Proses timbal balik ekonomi dan politik menurut Ikbar (2007:
10-11) paling tidak dipengaruhi oleh tiga unsur penting, tentang cara di mana
faktor politik mempengaruhi hasil ekonomi, yaitu:
1)
Sistem
politik membentuk sistem ekonomi, karena struktur dan kerja sistem ekonomi
internasional (dalam arti luas) ditentukan pula oleh struktur dan kerja sistem
politik internasional
2)
Pandangan-pandangan
politik seringkali membentuk kebijakan ekonomi, oleh sebab kebijakan ekonomi
pada umumnya didikte oleh kepentingan-kepentingan politik
3)
Hubungan
ekonomi internasional itu sendiri merupakan hubungan politik, karena interaksi
ekonomi internasional seperti interaksi politik internasional, merupakan proses
dimana aktor negara dan bukan negara melakukan dan atau mengalami:
a)
Mengatasi
konflik atau kegagalan mengatasi konflik
b)
Bekerjasama
atau mengalami kegagalan dalam mencapai tujuan bersama.
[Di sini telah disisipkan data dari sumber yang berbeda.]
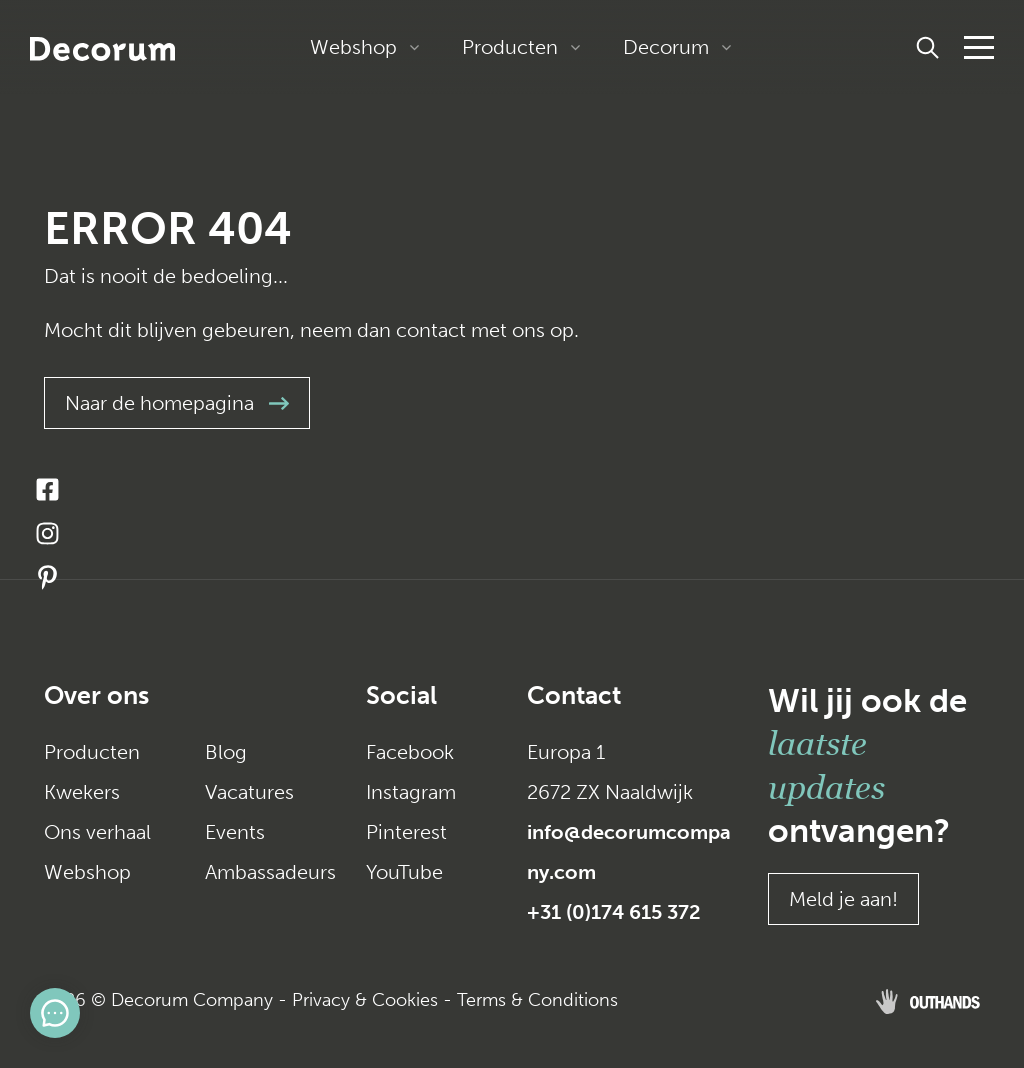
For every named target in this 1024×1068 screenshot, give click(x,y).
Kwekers (82, 792)
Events (235, 832)
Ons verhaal (97, 832)
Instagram (411, 792)
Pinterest (406, 832)
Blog (226, 752)
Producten (510, 47)
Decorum (666, 47)
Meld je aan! (843, 899)
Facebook (410, 752)
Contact (574, 695)
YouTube (404, 872)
Sementara itu hubungan atau subordinasi antara pemerintah dan
pasar akan saling mempengaruhi, hal tersebut menurut Lindblom dalam Ikbar
(2007:13) akan menghasilkan suatu bentuk figur dominasi dari salah satunya.
Dasar dari ekonomi politik tersebut adalah pasar, kekuasaan negara, dan
persuasi. Secara teoritis dikemukakan hubungan antara negara, pengelasan, dan
hubungan ekonomi dalam tiga bentuk:
1)
Negara
memiliki kekuatan yang mengatur dan mengontrol dinamika sosial
2)
Merupakan
kebalikan dari konsep diatas (1) dimana negara adalah alat kaum elit yang
menjalankan kepentingan dari kelas sosial yang mendominasi
3)
Negara
di pandang sebagai bagian dari suatu kompleks proses sosial, politik dan
ekonomi dimana didalamnya terkandung gabungan antara proses-proses kenegaraan
dan proses dalam kelas sosial. Proses negara dan kelas sosial bertemu dalam
suatu titik berupa aktivitas produksi dan distribusi.
Sumber Ikbar, Yanuar. 2007. Ekonomi politik internasional
2 implementasi konsep dan teori. Refika Aditama: Bandung
[1]Pada
teori yang bersifat parsimoni menurut
Ikbar (2007:7) dapat diamati berupa proses memproyeksikan berbagai teori untuk
dapat menjelaskan atau bahkan memprediksikan sesuatu realitas umum (general)
dari realitas yang khusus. Disini terkandung sejumlah variabel dari berbagai
kemungkinan dengan bagiannya yang kecil-kecil pula, sehingga dapat untuk
menjelaskan segala bentuk interaksi dalam ekonomi politik. Contohnya para aktor
pembuat keputusan meyakini penuh adanya implikasi kebijaksanaan pemerintah
negara yang memfokuskan keuntungan komparatif berdasarkan teori general yang
dikembangkan oleh David Ricardo untuk melihat gejala kekhususannya.